But Klinger, the expert on illicit minerals tracing, said the only way for a company to be certain to avoid rare earths from Myanmar is to have their supply chain “entirely outside of Myanmar, China and potentially outside Southeast Asia.” She said there are cleaner ways to mine, but they cost more — a huge hurdle in the cutthroat world of commodities.


Mike Coffman, a former congressman who pushed for the original U.S. conflict minerals rules a decade ago, said he would like to see an expansion of the domestic supply of rare earths minerals, which is now before Congress. And U.S. Sen. John Cornyn, a Texas Republican, introduced a measure this year aimed at reducing U.S. reliance on China for rare earths and other critical minerals.
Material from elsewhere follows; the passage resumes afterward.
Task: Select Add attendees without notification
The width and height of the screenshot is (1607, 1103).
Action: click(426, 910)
However, alternatives are still a long way in the future. In 2022, the U.S. and Australian governments both backed domestic rare earths projects with multimillion dollar financing, but facilities are years and tons of metals behind China’s current capacity.
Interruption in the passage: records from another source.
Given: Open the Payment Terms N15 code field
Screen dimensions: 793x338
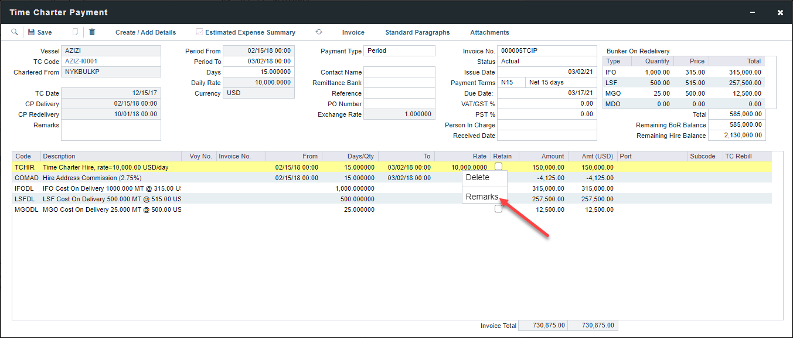Looking at the screenshot, I should pyautogui.click(x=510, y=83).
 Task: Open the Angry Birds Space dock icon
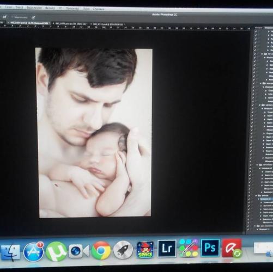pyautogui.click(x=145, y=250)
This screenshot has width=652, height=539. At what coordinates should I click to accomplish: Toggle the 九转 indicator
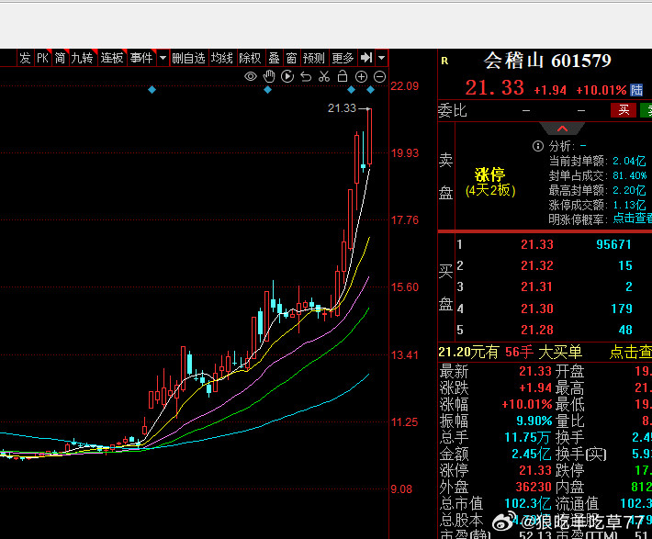click(82, 58)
Other countries with rare earths deposits are reluctant to mine them. Greenland’s parliament last year voted to halt a rare earth mining project, and efforts to develop a promising deposit in Sweden stalled because of local objections.


In the meantime, villagers still protest in one area in northern Myanmar where the black cardamom and walnuts grow — for now. Standing in the green mountains under a tree, a villager made it clear why they continue to raise their voices even when there’s been no recourse for others just a few mountains away.


“They are mining rare earth everywhere and we are no longer safe to drink water,” she said. “There is nothing to support the children. Nothing to eat.”